Comscore predicts that half of all searches will be performed by voice before 2020. Find out how marketers at one of the top pediatric hospitals in the country are leading the way by leveraging “the shiny object” into a voice search content marketing strategy that actually works.

Serving North Texas for more than 100 years, Children’s Health is consistently named one of the top pediatric hospitals in the country by U.S. News & World Report. Part of the team stewarding the brand and growth strategy of Children’s Health is Courtney Cox, digital marketing manager, who will be sharing her expert perspective on voice search and real-world examples at Content Marketing World 2019.

We spoke with Courtney in advance of her presentation titled “You Will Fail at Voice Search.”

Q: Why do you feel the topic of voice search content marketing is relevant for today’s healthcare marketing professionals?

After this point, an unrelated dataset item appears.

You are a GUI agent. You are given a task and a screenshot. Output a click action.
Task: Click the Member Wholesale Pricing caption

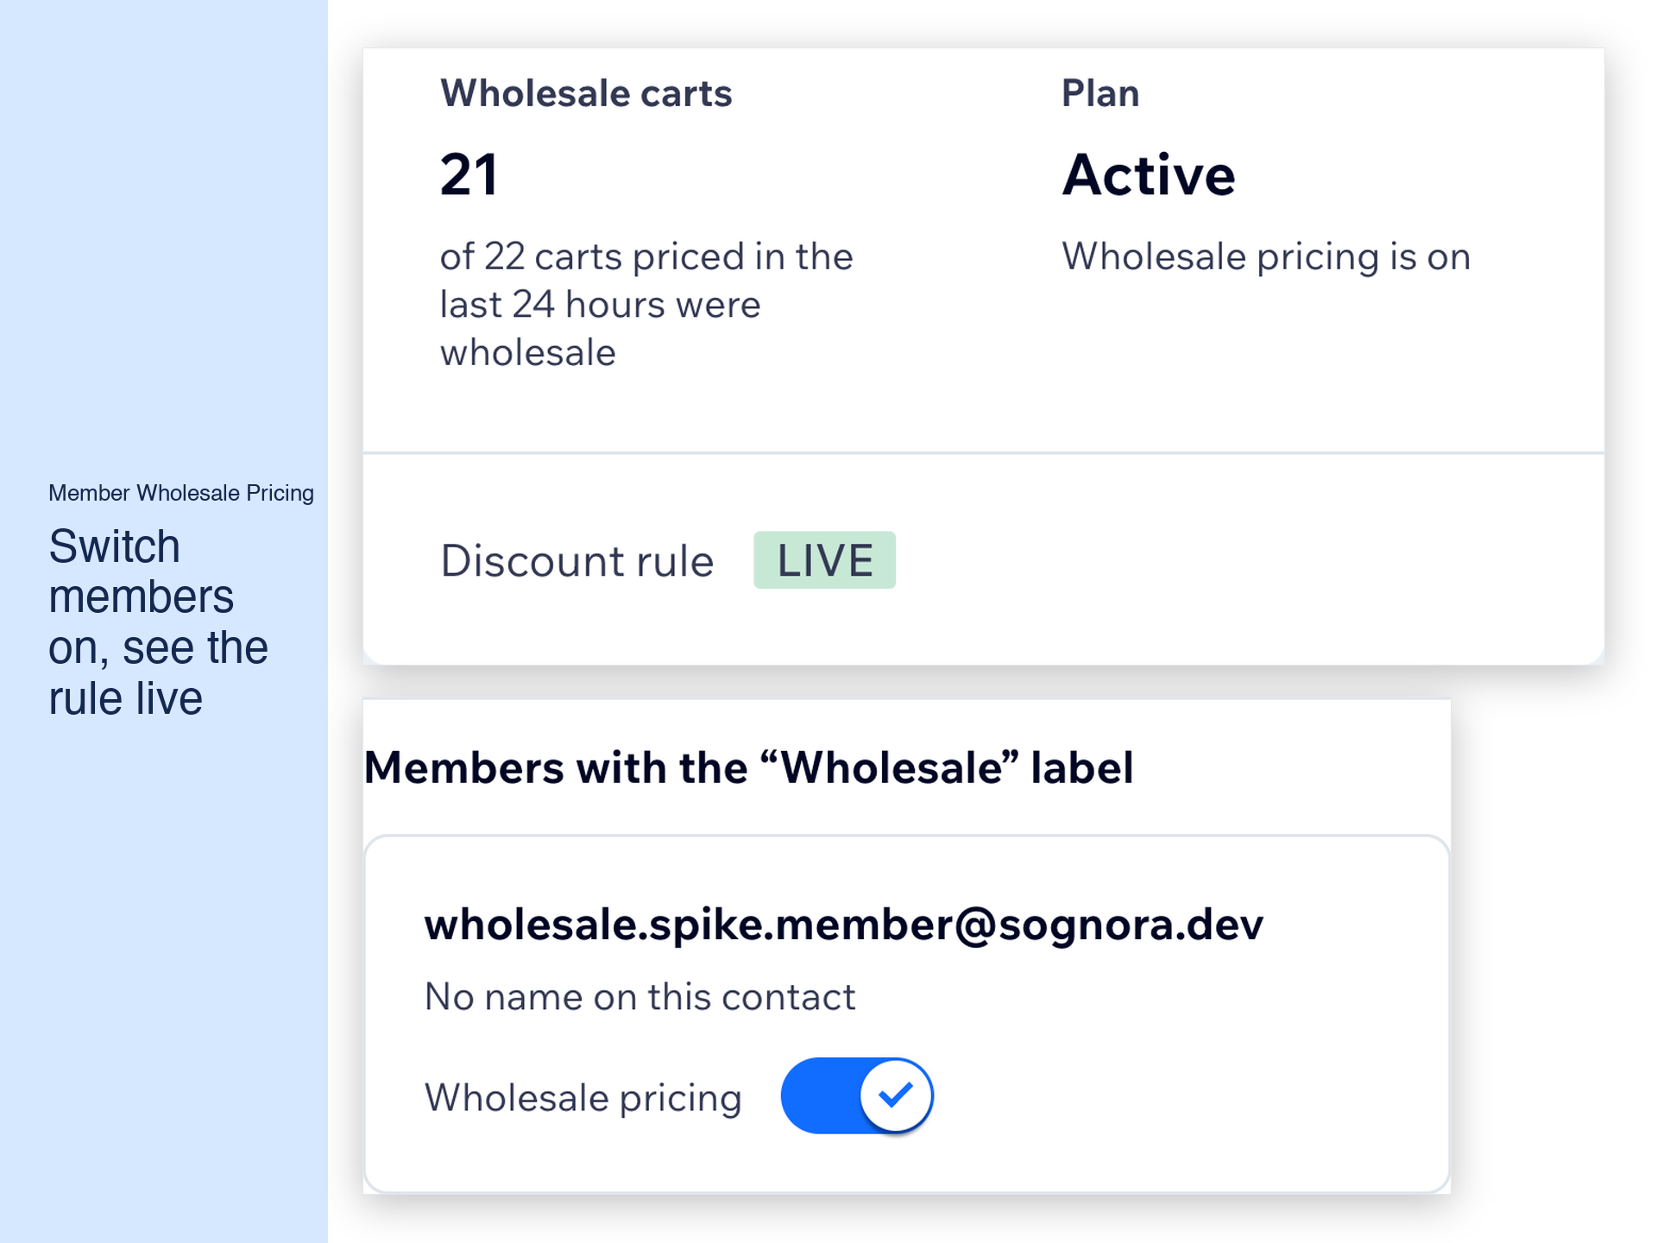point(181,493)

There are so many reasons voice search makes sense for health care. First, when you think about being at home and trying to administer medicine, or take your kid’s temperature, or look closely at a spot on your partner’s arm, you don’t have your hands free to use your phone to look things up. We’ve lived in a world for the last decade where our phones have become increasingly powerful. They give us the access to literally all the world’s knowledge, but frankly, the experience sucks. It’s so disruptive and unnatural to pick up your phone in the middle of living your life to look something up. Voice maintains that accessibility to knowledge in a way that fits much more organically into the way we live our lives.

The second major reason voice search is relevant for today’s healthcare marketing professionals is that our patients often lack the physical ability to interact with a phone. Whether they have a vision impairment, a mobility issue or they’re just too ill to go through the motions, voice search enables patients to access information despite physical limitations.

Q: It feels like early stages for voice applications in healthcare marketing; when do you estimate the majority of hospitals and health systems will adopt voice as part of their content marketing efforts?

It will be much faster than mobile, but not fast enough to keep up with market demand. Look, users are adopting voice technology faster than any other communication device in history. The healthcare industry can be very conservative when it comes to taking risks with new tech. Voice will be no different. You have your pioneers that have already begun to experiment, but realistically, it’ll be at least another five years before it’s commonplace and probably 10 before healthcare voice marketing will have matured.

Q: Can you share an anecdote or experience that illustrates how Children’s Health put this idea into practice?

Once we got a taste of that first voice search result, which was a search for “why can’t my kid sleep?” our team was hooked.

I’ve always been the type of person that wants to experiment with new technology, and we’re lucky to have leadership that allows us to explore and try new things. We decided we were going to give organic voice search a shot, and set out to find existing content that ranked for voice. We had exactly one ranking that we could find, but we never stopped after that first taste.

Now we have hundreds of voice positions, and we add more every day. But we’re still chasing dominance.

Q: What is the most important thing that you want attendees to take away from your presentation on voice search content marketing?

The most important thing I want attendees to take away from my presentation is to start now. The folks that are experimenting and trying this stuff out now will dominate share of voice for the next decade. We’ll be the ones everyone else is trying to mimic and beat. Don’t you want to be a part of that, rather than trying to catch up?